“How long will it last?” she asks him.
He knows that the city bleeds transience — nobody stays here for very long. Two or three years, most of the time. There are always exciting things that draw people away — or maybe that’s just the excuse people give when the aggressive expenses start to wear them down and they run out of money. Or the congested subways crowd them straight out of the city, or the frenetic pace of life accelerates their social velocity to its limits.
“Oh, we’ll be here for a while, I think. Don’t you?”
She smiles and nods. Because he knows, after all. He’s confident. He’ll find a way.
That’s the best way to start a marriage. Confident, determined, with the knowledge that they’ll probably run into difficulties, but with the understanding that they’ll find a way to make things work.
She believes in him, and he believes in the city — believes that it won’t challenge him, or reject him, or deny him. And if it does, he tells himself, he’ll ultimately embrace the aggressive atmosphere for what it is. It’s a city, after all, not one of those pretty little lake towns you see in postcards or on your friend’s instagram. The city is fleeced in reality.
They step off of the subway and up the chiseled concrete stairs, holding hands as they walk.
“Yes,” he says. “We’ll be here for a long time. Forever, maybe. Who knows?”
He looks at her with an impish smile.
They begin to grow with the city, and with each other. Every morning, the city smiles and greets them. She runs through the golden light that pours through the park at 3rd Street. Every night, he holds onto the city, and promises to never let go.
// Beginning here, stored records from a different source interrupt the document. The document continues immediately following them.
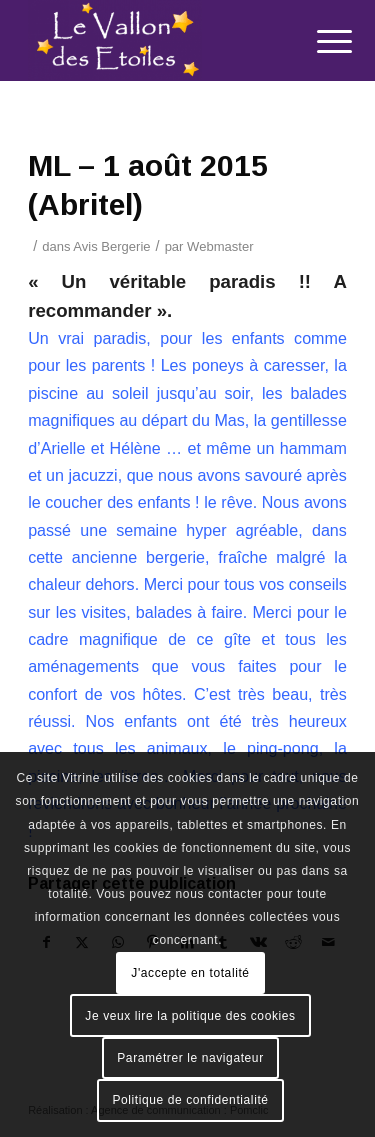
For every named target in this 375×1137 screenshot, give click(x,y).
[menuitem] (319, 42)
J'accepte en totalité (190, 973)
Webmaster (220, 246)
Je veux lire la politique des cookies (190, 1016)
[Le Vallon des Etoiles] (155, 40)
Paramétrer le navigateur (190, 1058)
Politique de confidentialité (190, 1100)
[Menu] (319, 42)
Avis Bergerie (111, 246)
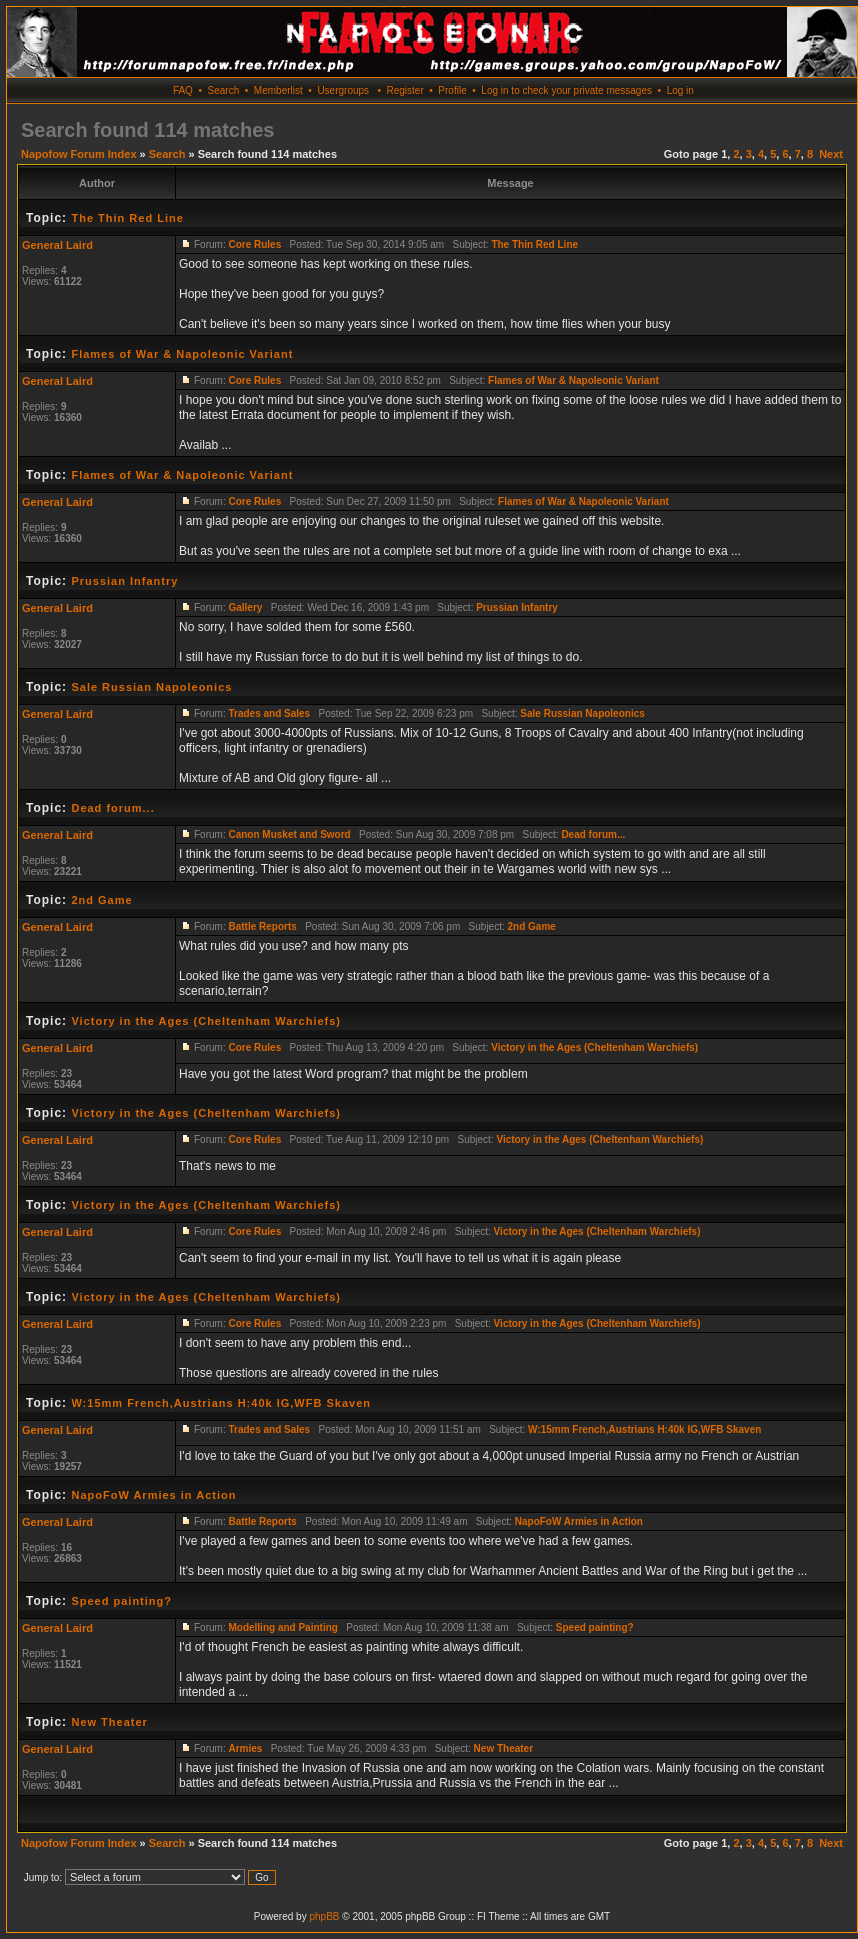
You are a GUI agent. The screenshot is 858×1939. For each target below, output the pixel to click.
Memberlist (278, 90)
But the city is cruel — it draws them in, whispering sweet words into their ears, only to crowd them and starve them and drain every drop of warmth from them. The winter is colder than either of them had expected, and even after wrapping themselves in layers of coats and sweaters, the city refuses to relent.
But she believes in them together, and he believes in himself. That marrying and becoming together won’t challenge them, or reject them, or deny them. And that if it does, they’ll just embrace the other for what they are. They’re human, after all. She isn’t a pretty little doll, or a Barbie or a cheerleader. Neither is he a superhero, or an action figure, or a movie star.
Reality infects them both. Their vision of the city, and of each other, and of themselves. He knows that relationships bleed transience — nobody really stays with someone for very long. Two or three years, most of the time. But he soothes her, and twists his voice into a harsh lie:
“Yes,” he says. “We’ll be with each other for a long time. Forever.”
Sometimes things just don’t work out — or maybe that’s just the excuse that lovers give when the relationship begins to cost them something. When one slowly restricts the other’s flexibility. Or when one can’t keep up with the racing pace of the other.
He studies the promise that he made until he can recite it backwards, as if saying it backwards could undo the naïve words he had laced delicately together. He no longer spends the night holding on to the city, and she no longer spends the morning running through the park. They spend their evenings waiting, begging for that single exciting thing that promises to draw them away. An excuse. That’s all they need. And until they find it, they pore mercilessly over apartment listings from some other city, waiting.